* [Problems and tasks]
[1] Output the part of the Python thread on tuple indexes that begins at the words "I guess the" and stops after the words "list(od(t).values()).index(7)", keeping every character unchanged.
[2] Answer these questions from the Python thread on tuple indexes:
(a) What list does the list comprehension return when it matches tuples whose second item is 7?
(b) Which module is OrderedDict imported from?
(c) What index does the max and lambda approach return when the target is not in the list?

** START Passage given **

With the same line, we can also get the list of index in case there are multiple matched elements.

>>> tuple_list = [("pineapple", 5), ("cherry", 7), ("kumquat", 3), ("plum", 11), ("banana", 7)]
>>> [tuple_list.index(t) for t in tuple_list if t[1] == 7]
[1, 4]

I guess the following is not the best way to do it (speed and elegance concerns) but well, it could help :

from collections import OrderedDict as od
t = [('pineapple', 5), ('cherry', 7), ('kumquat', 3), ('plum', 11)]
list(od(t).keys()).index('kumquat')
2
list(od(t).values()).index(7)
7
# bonus :
od(t)['kumquat']
3

list of tuples with 2 members can be converted to ordered dict directly, data structures are actually the same, so we can use dict method on the fly.

I came up with a quick and dirty approach using max and lambda.

>>> tuple_list = [("pineapple", 5), ("cherry", 7), ("kumquat", 3), ("plum", 11)]
>>> target = 7
>>> max(range(len(tuple_list)), key=lambda i: tuple_list[i][1] == target)
1

There is a caveat though that if the list does not contain the target, the returned index will be 0, which could be misleading.

>>> target = -1
>>> max(range(len(tuple_list)), key=lambda i: tuple_list[i][1] == target)
0

** END Passage given **
** START Supplied entries **

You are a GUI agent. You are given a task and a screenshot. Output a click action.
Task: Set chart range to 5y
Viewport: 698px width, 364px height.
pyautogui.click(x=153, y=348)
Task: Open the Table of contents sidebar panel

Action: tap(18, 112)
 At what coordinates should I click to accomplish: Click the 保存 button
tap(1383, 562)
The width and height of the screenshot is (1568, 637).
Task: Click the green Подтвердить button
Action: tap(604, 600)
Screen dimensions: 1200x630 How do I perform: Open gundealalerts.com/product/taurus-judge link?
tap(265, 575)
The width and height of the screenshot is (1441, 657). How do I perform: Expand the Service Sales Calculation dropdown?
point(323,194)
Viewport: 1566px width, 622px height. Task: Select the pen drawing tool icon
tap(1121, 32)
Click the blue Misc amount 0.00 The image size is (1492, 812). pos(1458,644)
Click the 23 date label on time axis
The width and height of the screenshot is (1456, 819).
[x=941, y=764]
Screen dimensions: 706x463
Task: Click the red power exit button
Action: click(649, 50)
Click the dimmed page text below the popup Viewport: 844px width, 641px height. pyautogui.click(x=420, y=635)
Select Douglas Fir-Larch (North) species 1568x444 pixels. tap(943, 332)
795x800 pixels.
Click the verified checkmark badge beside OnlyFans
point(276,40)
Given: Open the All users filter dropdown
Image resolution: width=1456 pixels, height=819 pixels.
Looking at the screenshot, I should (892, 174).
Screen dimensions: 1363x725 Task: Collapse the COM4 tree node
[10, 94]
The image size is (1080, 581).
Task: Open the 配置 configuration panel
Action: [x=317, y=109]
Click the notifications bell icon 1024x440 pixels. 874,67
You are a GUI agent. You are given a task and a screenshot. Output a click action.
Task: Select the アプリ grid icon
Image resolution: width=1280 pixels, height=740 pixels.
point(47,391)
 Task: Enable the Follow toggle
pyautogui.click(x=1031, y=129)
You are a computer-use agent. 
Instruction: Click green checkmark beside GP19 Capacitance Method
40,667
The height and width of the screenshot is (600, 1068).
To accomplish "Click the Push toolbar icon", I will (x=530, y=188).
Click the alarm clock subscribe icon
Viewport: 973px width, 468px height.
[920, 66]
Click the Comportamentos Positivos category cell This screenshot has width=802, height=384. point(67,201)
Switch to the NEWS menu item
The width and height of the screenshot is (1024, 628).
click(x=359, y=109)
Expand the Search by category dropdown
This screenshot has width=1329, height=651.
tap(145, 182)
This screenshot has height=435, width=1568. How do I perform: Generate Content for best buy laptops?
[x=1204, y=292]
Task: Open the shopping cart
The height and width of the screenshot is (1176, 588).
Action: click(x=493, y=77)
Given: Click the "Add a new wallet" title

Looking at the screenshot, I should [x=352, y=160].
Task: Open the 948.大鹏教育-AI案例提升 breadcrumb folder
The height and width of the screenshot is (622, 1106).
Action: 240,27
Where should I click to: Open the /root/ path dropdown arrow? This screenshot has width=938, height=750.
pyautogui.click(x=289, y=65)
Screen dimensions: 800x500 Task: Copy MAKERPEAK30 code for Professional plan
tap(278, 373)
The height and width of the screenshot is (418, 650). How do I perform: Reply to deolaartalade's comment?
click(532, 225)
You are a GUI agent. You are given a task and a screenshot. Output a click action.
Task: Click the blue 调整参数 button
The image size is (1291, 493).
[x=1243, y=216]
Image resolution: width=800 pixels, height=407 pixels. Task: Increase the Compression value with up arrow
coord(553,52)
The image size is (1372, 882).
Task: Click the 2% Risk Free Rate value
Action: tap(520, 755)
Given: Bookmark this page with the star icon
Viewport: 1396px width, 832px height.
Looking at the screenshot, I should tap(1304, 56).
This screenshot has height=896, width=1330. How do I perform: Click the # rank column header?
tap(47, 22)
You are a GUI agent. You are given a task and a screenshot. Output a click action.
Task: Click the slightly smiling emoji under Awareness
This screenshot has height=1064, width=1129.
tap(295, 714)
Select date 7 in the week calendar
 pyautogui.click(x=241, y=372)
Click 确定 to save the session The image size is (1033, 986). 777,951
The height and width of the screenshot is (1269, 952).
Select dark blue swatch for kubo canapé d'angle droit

** END Supplied entries **

* [Results in order]
[1]
I guess the following is not the best way to do it (speed and elegance concerns) but well, it could help :

from collections import OrderedDict as od
t = [('pineapple', 5), ('cherry', 7), ('kumquat', 3), ('plum', 11)]
list(od(t).keys()).index('kumquat')
2
list(od(t).values()).index(7)

[2]
(a) [1, 4]
(b) collections
(c) 0